On 18/12/12 18:43, Craig Merchant wrote:
> So far it's been working great.  PF_RING 5.5.1 still has the bug that causes argus to run at 100%, but other than that it's been working great.
> 
> What's the best way to figure out if argus is failing to keep up with the volume of traffic on a particular interface?
> 
> Thx.
> 
> Craig
> 
> -----Original Message-----
> From: Carter Bullard [mailto:carter at qosient.com] 
> Sent: Monday, December 17, 2012 7:21 PM
> To: Chris Wakelin
> Cc: Craig Merchant; Argus (argus-info at lists.andrew.cmu.edu)
> Subject: Re: [ARGUS] Argus 3.0.6 and dnaclusters
> 
> Hey Guys,
> Did the patches make for a reliable argus under PF_DNA ?
> I'll upload argus-3.0.7.2 with the changes as I have them.
> I do need to make the change to add "dna" to the list of exceptional interfaces ?
> Hope all is most excellent,
> 
> Carter
> 
> On Dec 13, 2012, at 8:22 PM, Chris Wakelin <c.d.wakelin at reading.ac.uk> wrote:
> 
>> (To enable debug in ARGUS - do a "touch .debug" in the source tree root
>> before ./configure)
>>
>> I don't have that problem with stopping and starting clients to
>> pfdnacluster_master. In fact I leave it running non-stop on the live
>> servers even though Suricat, Bro and ARGUS get restarted periodically.

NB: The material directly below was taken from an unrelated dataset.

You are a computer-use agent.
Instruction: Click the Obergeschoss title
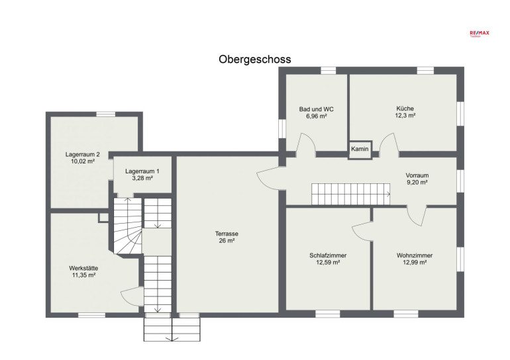click(x=255, y=60)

>> (I'm loth to restart the master in case it upsets the border switch as
>> it did once!). Do you get the same problem if you use "pfcount" instead
>> of tcpdump? Are you sure everything, tcpdump and ARGUS, are linked to
>> the PF_FING pcap (it may even be best to remove any others)?
>>
>> Best Wishes,
>> Chris
>>
>> On 14/12/12 01:15, Carter Bullard wrote:
>>> Hey Craig,
>>> Give argus a "-D 10" when you start it (assuming that you have debug compiled in).
>>> That should tell us enough to know what is up.
>>>
>>> Carter
>>>
>>>
>>> On Dec 13, 2012, at 8:11 PM, Craig Merchant <cmerchant at responsys.com> wrote:
>>>
>>>> So, I compiled 3.0.7 and made the changes to ArgusSource.c.
>>>>
>>>> If I run it on eth0, I get the following (and CPU is low):
>>>>
>>>> [root at ids01-dc1 bin]# argus -d -i eth0
>>>> argus[16323]: 14 Dec 12 00:21:26.394339 started
>>>> argus[16323]: 14 Dec 12 00:21:26.400452 ArgusGetInterfaceStatus: interface eth0 is up
>>>>
>>>> I run Chris' modified version of pfdnacluster_master:
>>>>
>>>> pfdnacluster_master -d -c 10 -r 0 -n 18 -m 0 -A 1 -i dna0
>>>>
>>>> Snort sees traffic and so does tcpdump.  Although once a process has connected to a dnacluster:X at Y interface, stopping or killing the process makes that interface unavailable and pfdnacluster_master needs to be restarted.
>>>>
>>>> If I run argus on dnacluster:10 at 18, I don't see the "interface X is up" message:
>>>>
>>>> [root at ids01-dc1 bin]# ./argus -d -i dnacluster:10 at 18
>>>> argus[8153]: 14 Dec 12 00:40:13.189119 started
>>>>
>>>> The CPU runs at 100%.  ra -S 10.0.0.1:561 doesn't return any flows.
>>>>
>>>> I ran Chris script and polls came back zero:
>>>>
>>>> -r--r--r-- 1 root root 0 Dec 14 01:07 9752-none.305
>>>> -r--r--r-- 1 root root 0 Dec 14 01:07 9768-none.306
>>>> -r--r--r-- 1 root root 0 Dec 14 01:07 9784-none.307
>>>> -r--r--r-- 1 root root 0 Dec 14 01:07 9800-none.308
>>>> -r--r--r-- 1 root root 0 Dec 14 01:07 9816-none.309
>>>>
>>>> [root at ids01-dc1 ~]# ./check_script /proc/net/pf_ring/9816-none.309
>>>> 2012-12-14 01:08:00 - Polls: 0, Polls/s: 0
>>>> 2012-12-14 01:08:10 - Polls: 0, Polls/s: 0
>>>> 2012-12-14 01:08:20 - Polls: 0, Polls/s: 0
>>>>
>>>> Any ideas why Argus doesn't seem to be able to bring up the dnacluster interface?
>>>>
>>>> Thanks!
>>>>
>>>> Craig
>>>>
>>>> -----Original Message-----
>>>> From: Chris Wakelin [mailto:c.d.wakelin at reading.ac.uk] 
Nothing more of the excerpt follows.